Hello everyone,
All of us, at least people working on NGS data analysis, are familiar with these three data types, and we are refering to UCSC documentation to understand their content and meaning. That's nice, but still there is some black boxes not necessary clear especially these questions :
- how comes that these files generated for the same experiment by different programs, create different values and different distribution
- a question that is more related to these programs now, how are these files created from reads alignments ? What algorithm is behind these files ?
- documentation on the format are clear enough, but significance and meaning of the scores inside each file are not explained, what are these values referring to ?
- look at this sentence from UCSC " The BedGraph format allows display of continuous-valued data in track format. This display type is useful for probability scores and transcriptome data" : probability score ? Of what ? How ?
I hope i am not merging a lot of questions in a single post, they are all related and i think it is worth mentionning them in block so that we can discuss them in the same time.
Thanks for all.
Rad
The values contained in the files will vary. For example, sometimes a wig file will contain p-values, sometimes log10(p-values), sometimes base coverage, sometimes a value between 0 and 1. All of these and any other values are allowed and possible. The algorithm for making the files is also not defined. Sometimes it will be a statistical model, sometimes read counts, sometimes hidden markov model, sometimes something else. So, you MUST specify the specific track or file to get your answer, as there is NO answer to your more general question. Hope that helps.
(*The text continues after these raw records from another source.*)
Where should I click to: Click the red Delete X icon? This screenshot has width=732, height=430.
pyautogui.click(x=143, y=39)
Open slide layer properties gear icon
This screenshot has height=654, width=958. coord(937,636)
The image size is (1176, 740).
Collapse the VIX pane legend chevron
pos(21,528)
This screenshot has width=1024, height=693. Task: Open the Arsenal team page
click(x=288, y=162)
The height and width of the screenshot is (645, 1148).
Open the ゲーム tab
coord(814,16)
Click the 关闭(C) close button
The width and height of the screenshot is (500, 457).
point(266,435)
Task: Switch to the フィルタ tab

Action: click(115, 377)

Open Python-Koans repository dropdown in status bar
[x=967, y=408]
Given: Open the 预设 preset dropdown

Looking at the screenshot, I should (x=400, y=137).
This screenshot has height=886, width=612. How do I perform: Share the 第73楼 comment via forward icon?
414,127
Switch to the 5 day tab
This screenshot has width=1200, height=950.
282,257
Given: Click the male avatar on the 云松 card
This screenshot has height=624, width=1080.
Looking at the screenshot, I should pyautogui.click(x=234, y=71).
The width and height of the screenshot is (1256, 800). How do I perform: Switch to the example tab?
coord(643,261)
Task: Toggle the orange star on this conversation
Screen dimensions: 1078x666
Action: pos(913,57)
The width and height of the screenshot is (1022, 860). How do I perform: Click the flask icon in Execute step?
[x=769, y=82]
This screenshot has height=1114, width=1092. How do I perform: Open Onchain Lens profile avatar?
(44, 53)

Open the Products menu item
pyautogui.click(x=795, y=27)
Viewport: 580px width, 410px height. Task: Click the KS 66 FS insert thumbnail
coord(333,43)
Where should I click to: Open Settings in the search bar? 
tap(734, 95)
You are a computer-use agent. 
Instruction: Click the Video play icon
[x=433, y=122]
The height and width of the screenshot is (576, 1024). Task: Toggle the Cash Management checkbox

Thanks Sean, actually my question is not about the format itself, but what these files contains and how they are created ? What the values in wig files for example represent for the reads aligned to a genome ? We talk about density, but density of what and how these densities are calculated and why they are not normalized such as probabilities, so that one can know for example if a value of 3e4 is meaningful or not and compared to what background
In which tracks are you interested? Perhaps you can edit your original question to include a link to your UCSC session. You could also consider writing to UCSC (or the original source of the files) for details. There is not a standard way of creating wig, bigwig, or bedgraph from NGS data.
Thanks Sean, there is no specefic track in mind, my question is co serning these files in general, to make it simple let's say it that way : what are these files containing as information ? What are the values that they contain refer to ? How are they created ?
It helps in a sense, to know that we don't have a standardization for these data which could lead to problems comparing different experiments. Thx for your answers.
The tradeoff for lack of a standard is total flexibility. I agree that this can lead to confusion.